Indian Sikhs Shocked and Angered by U.S. Temple Shootingإقرأ هذا الخبر بالعربية
Indian Sikhs, led by Prime Minister Manmohan Singh, voiced shock and anger Monday at the killing of worshippers at a Sikh temple in the U.S., with some suggesting American Muslims may have been the intended target.
"I am deeply shocked and saddened to learn of the shooting incident that has resulted in the loss of precious lives," the prime minister, himself a Sikh, said in a statement.
"That this senseless act of violence should be targeted at a place of religious worship is particularly painful," Singh said.
In Sunday's attack, a gunman shot worshippers at a suburban Sikh temple in Wisconsin, in the mid-western United States, killing at least six people before he was shot dead by police.

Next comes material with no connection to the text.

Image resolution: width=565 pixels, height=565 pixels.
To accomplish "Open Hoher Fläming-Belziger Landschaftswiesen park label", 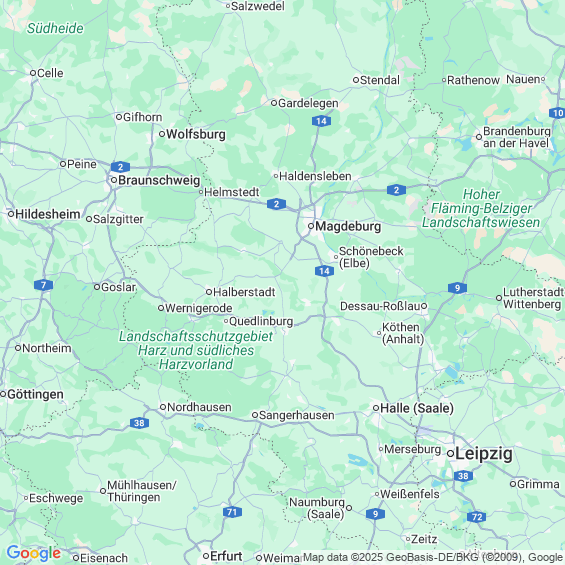I will tap(481, 208).
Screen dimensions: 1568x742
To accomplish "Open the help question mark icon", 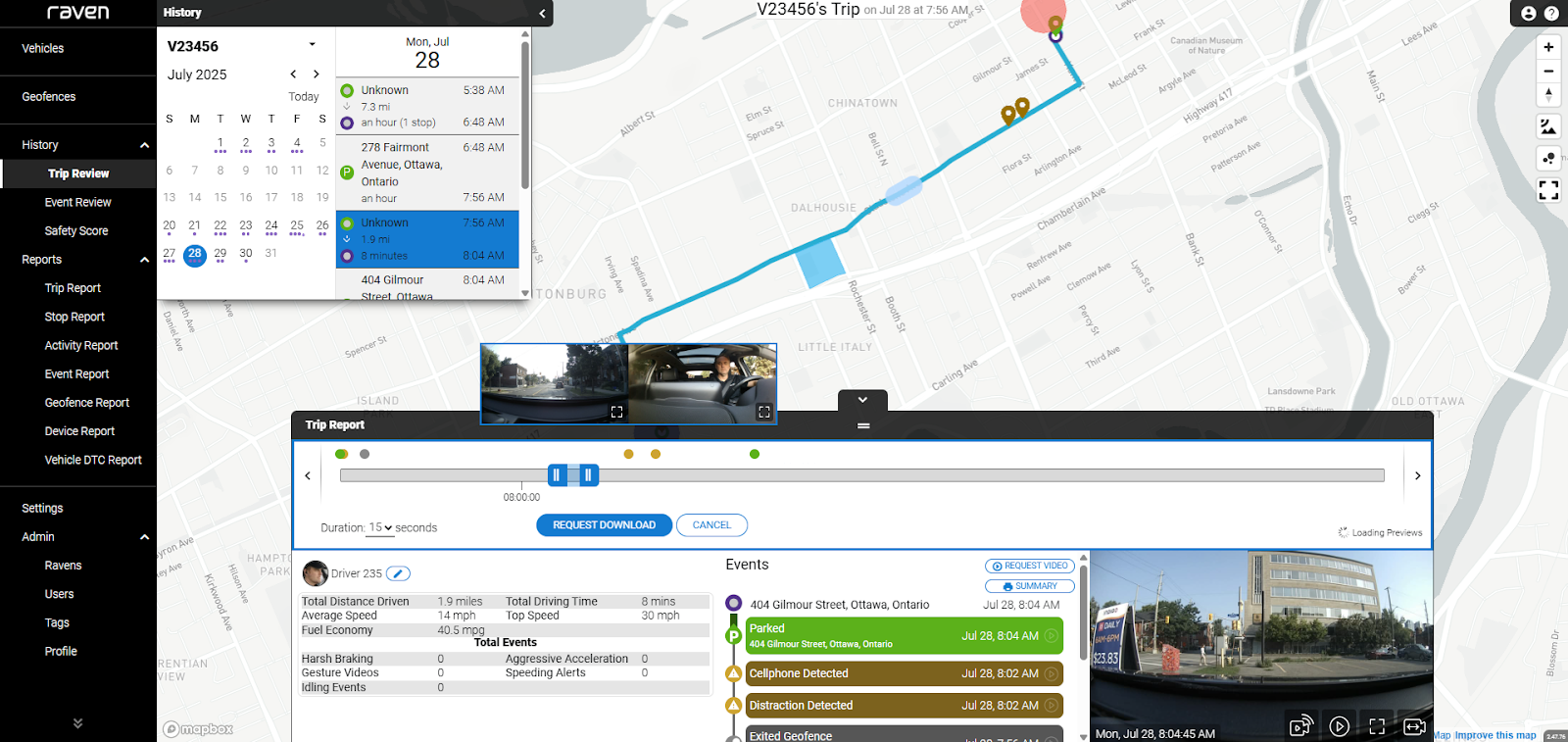I will [1551, 14].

"I hope the American authorities would investigate who is behind this dastardly attack on innocent devotees and that they will ensure that such ghastly events do not take place," Singh told reporters later.

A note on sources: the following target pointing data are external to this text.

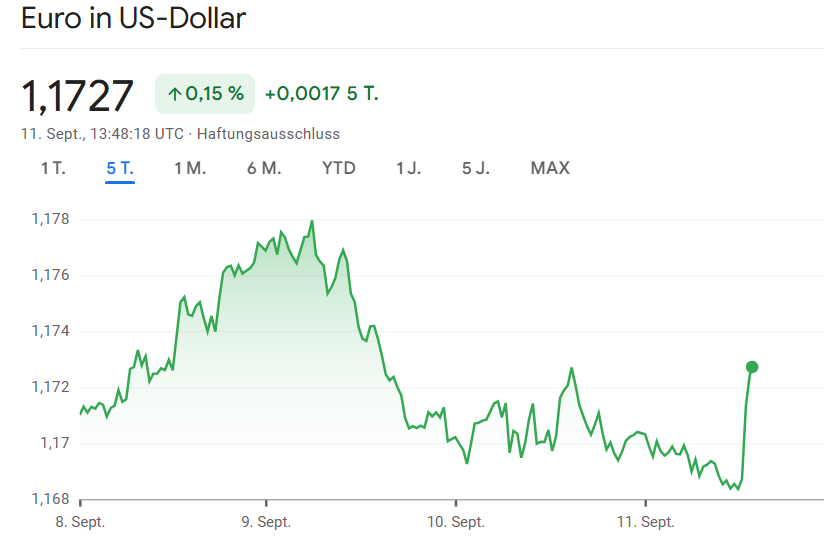Click the green endpoint dot on chart
Screen dimensions: 824x543
click(752, 367)
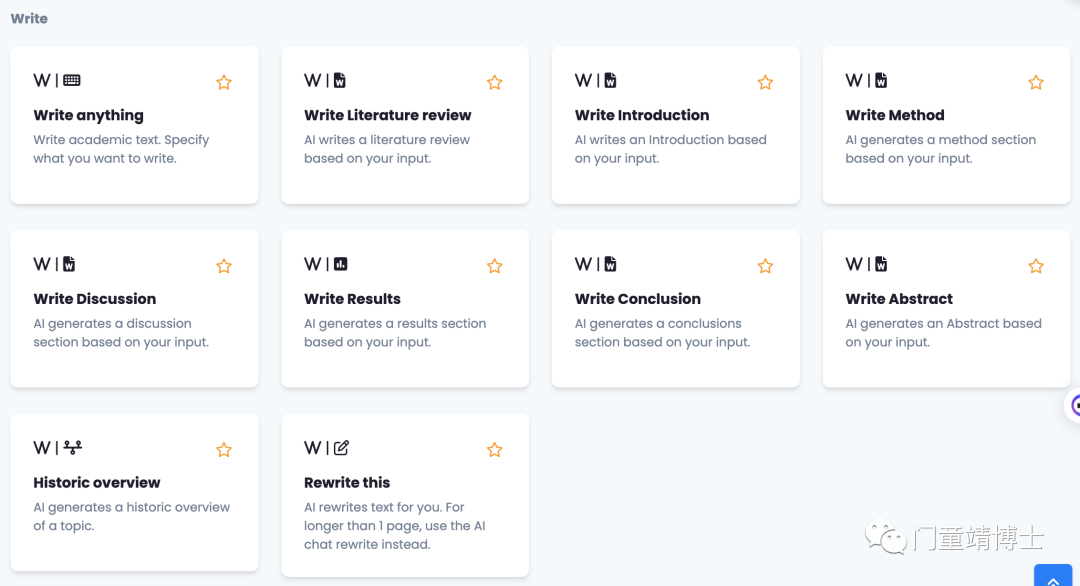Click the document icon on Write Discussion

[69, 264]
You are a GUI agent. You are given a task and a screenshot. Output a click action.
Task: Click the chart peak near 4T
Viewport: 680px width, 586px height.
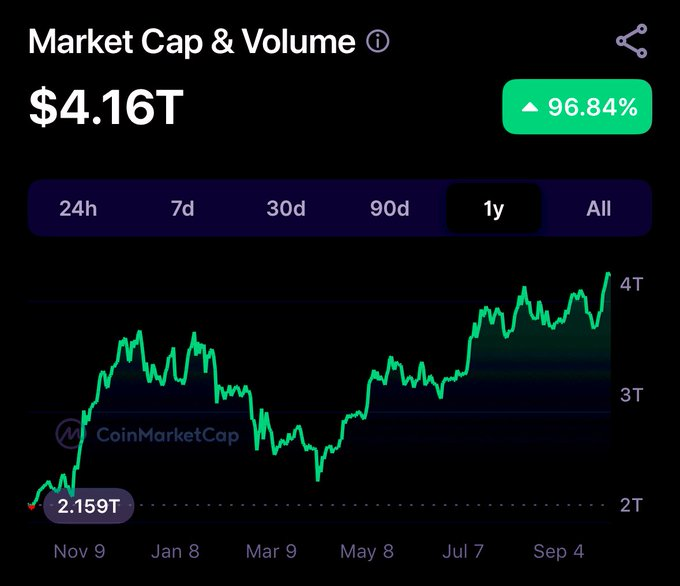pos(608,273)
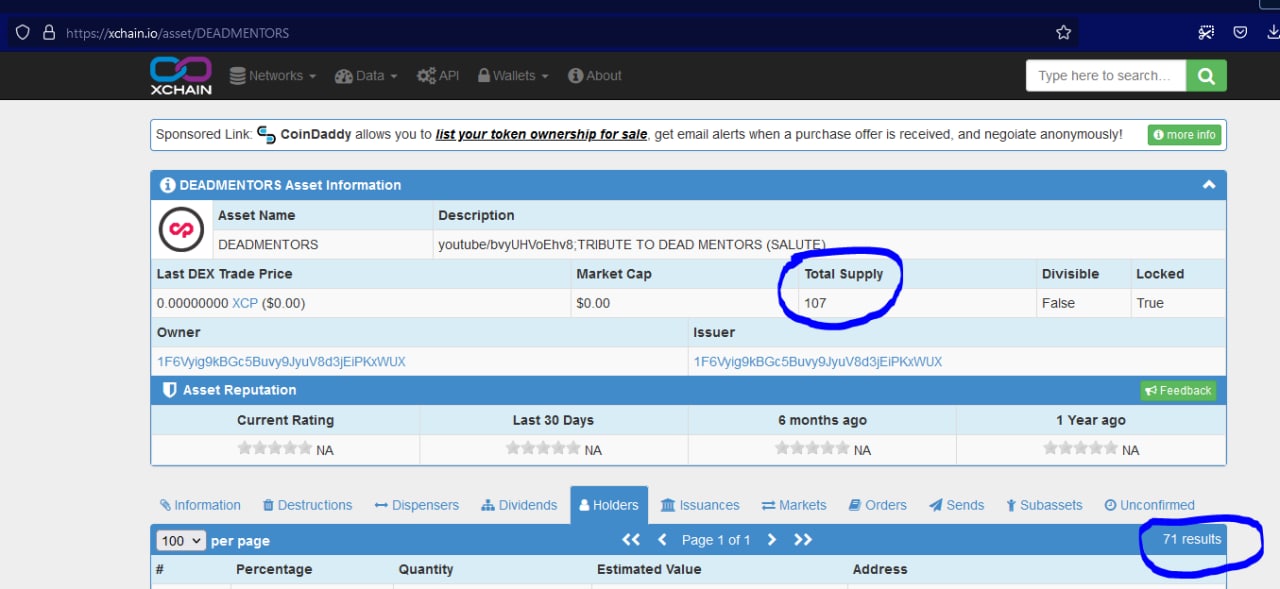Click the DEADMENTORS asset logo image
The height and width of the screenshot is (589, 1280).
coord(181,230)
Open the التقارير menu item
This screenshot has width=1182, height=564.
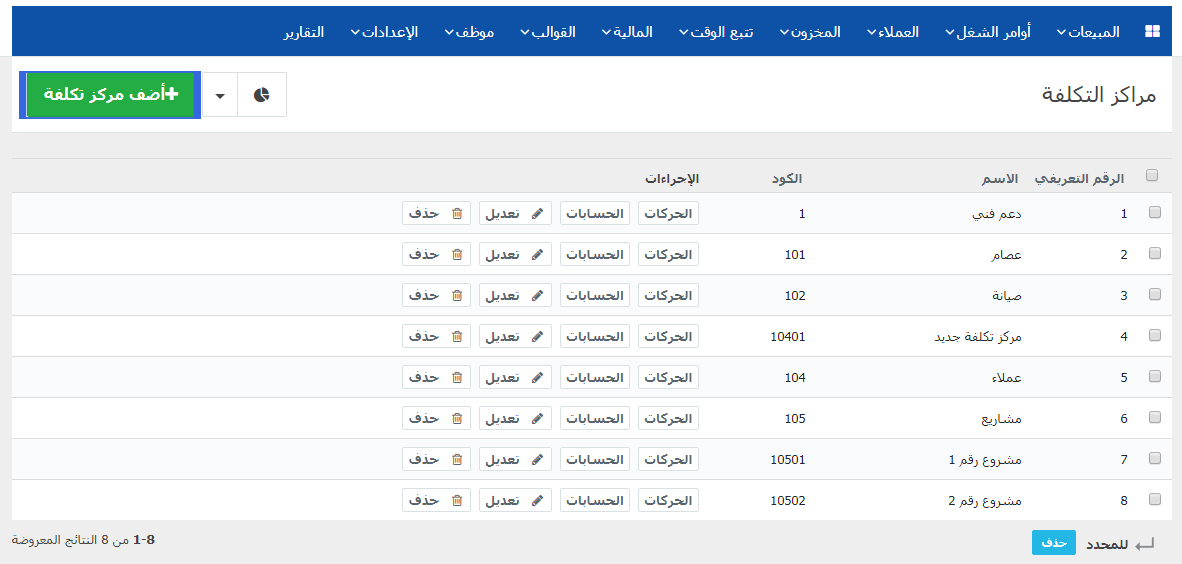[304, 32]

According to religious tradition, Sikh Indians wear turbans to cover their uncut hair and sport long beards.
In the United States they have often been confused with Muslims and targeted by anti-Islam activists, particularly after the September 11, 2001 attacks.

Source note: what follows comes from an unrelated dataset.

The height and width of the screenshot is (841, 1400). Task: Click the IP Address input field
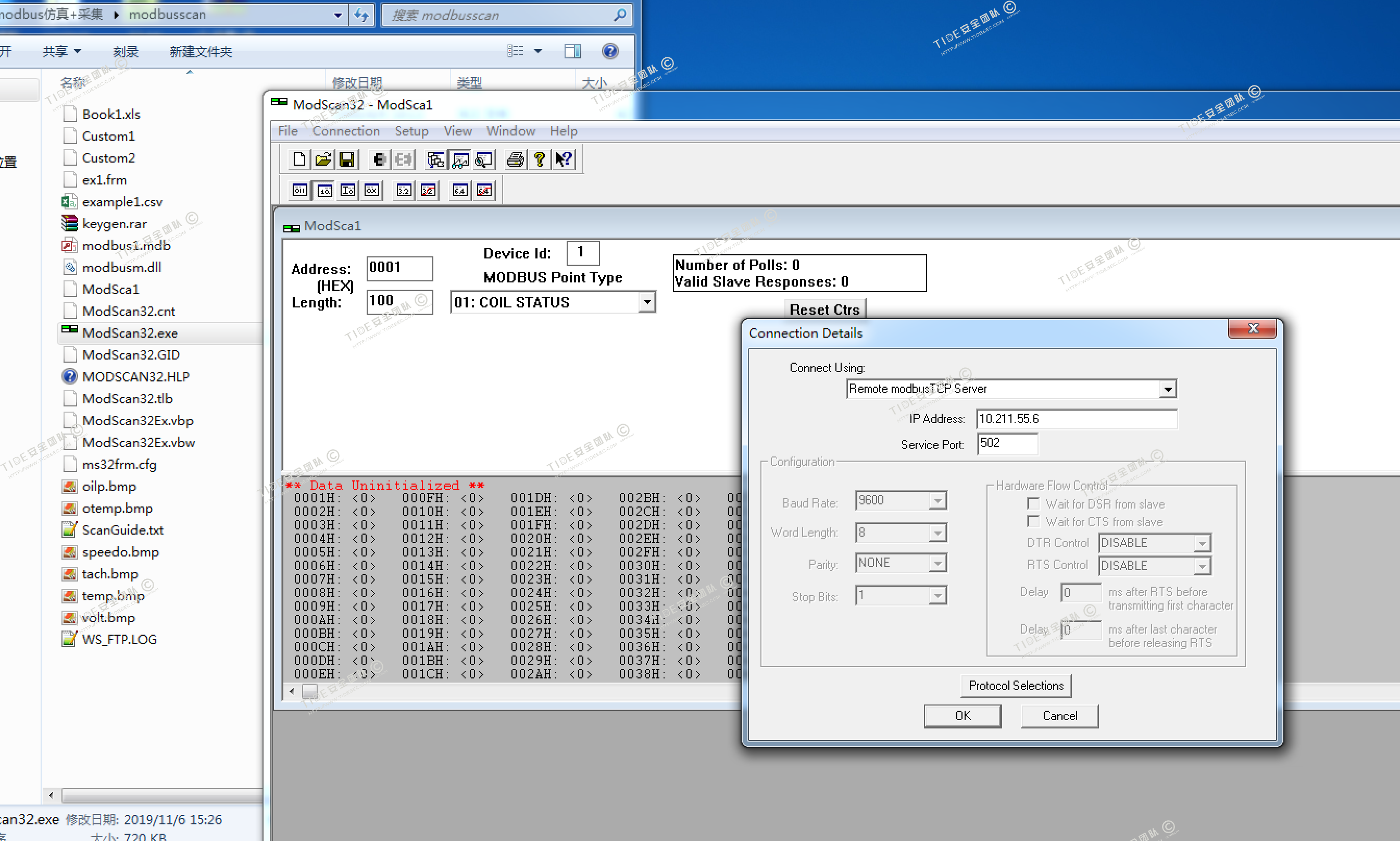coord(1076,419)
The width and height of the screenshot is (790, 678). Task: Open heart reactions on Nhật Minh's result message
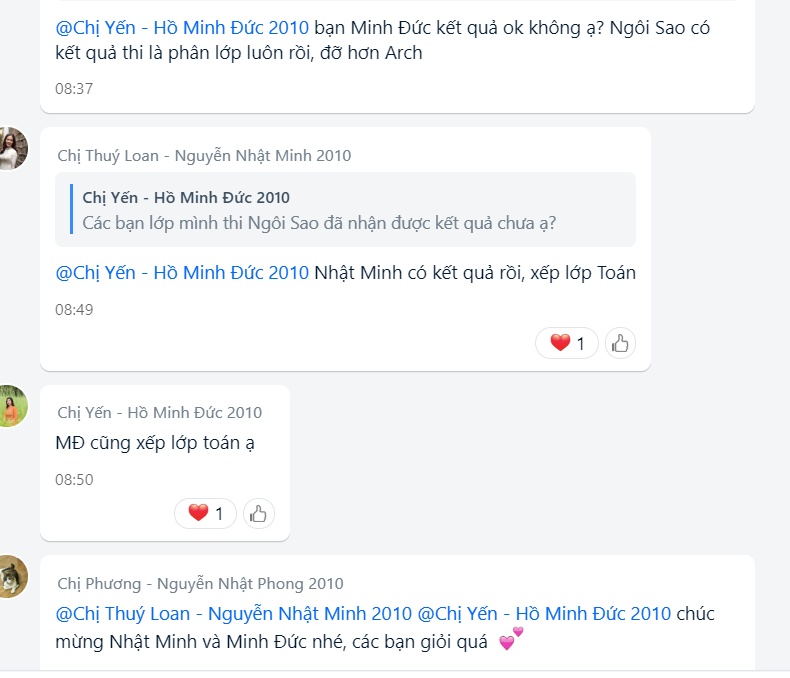click(x=568, y=344)
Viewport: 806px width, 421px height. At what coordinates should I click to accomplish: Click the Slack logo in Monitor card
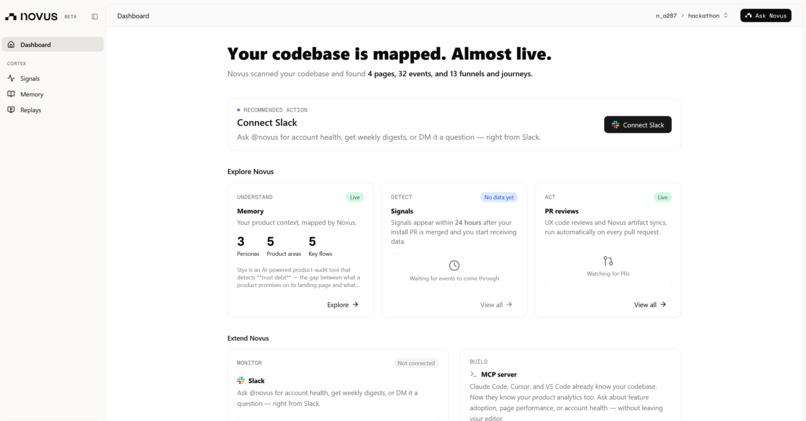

Leading Sikh politicians in India said the temple shooting in Wisconsin may have been part of that pattern.
"I think it is a case of mistaken identity. Sikhs are often mistaken to be from the Middle East," said Manpreet Singh Badal, founder-president of the People's Party of Punjab.
"This is an opportunity, although a very sad one, to raise awareness among Americans about the Sikh culture and identity," he told Agence France Presse.
At Sikhdom's holiest shrine, the Golden Temple in the northern Indian city of Amritsar, the atmosphere was tense and sombre as shocked Sikh devotees went to offer their prayers, amid the daily influx of tourists.
"This attack on Sikhs in the U.S. is shameful. People come to the gurudwara (temple) to find peace. It is a holy place," said Kulwinder Singh, 50.
In the Indian state of Jammu and Kashmir, which has traditionally had a large Sikh community, Sikh protesters blocked a national highway and brandished banners calling for stronger U.S. gun laws.
Manjit Singh, president of a Delhi-based Sikh party, said a peaceful gathering would be held later Monday outside the U.S. embassy in New Delhi as a demonstration of solidarity with the victims.
"Sikhs contribute a lot to America, they are an important part of America," Singh said.
"This is a racially motivated case and the (U.S.) government needs to educate people about different communities so it doesn't happen again."
U.S. ambassador Nancy Powell visited New Delhi's largest Sikh temple to show solidarity with the grieving community over what she described as "this ghastly act of violence".
"We hope that families find comfort in the fact that so many around the world share their grief," she told reporters.
In Amritsar, Giani Gurbachan Singh, head priest at the Akal Takht, Sikhdom's highest seat of religious and temporal authority, urged all Sikhs in the United States to "remain vigilant".
"This is a security lapse on the part of U.S. government wherein Sikhs have become the victims of violence," Singh said, adding that a "chain of prayers" would be held in Sikh temples across India, including the Golden Temple.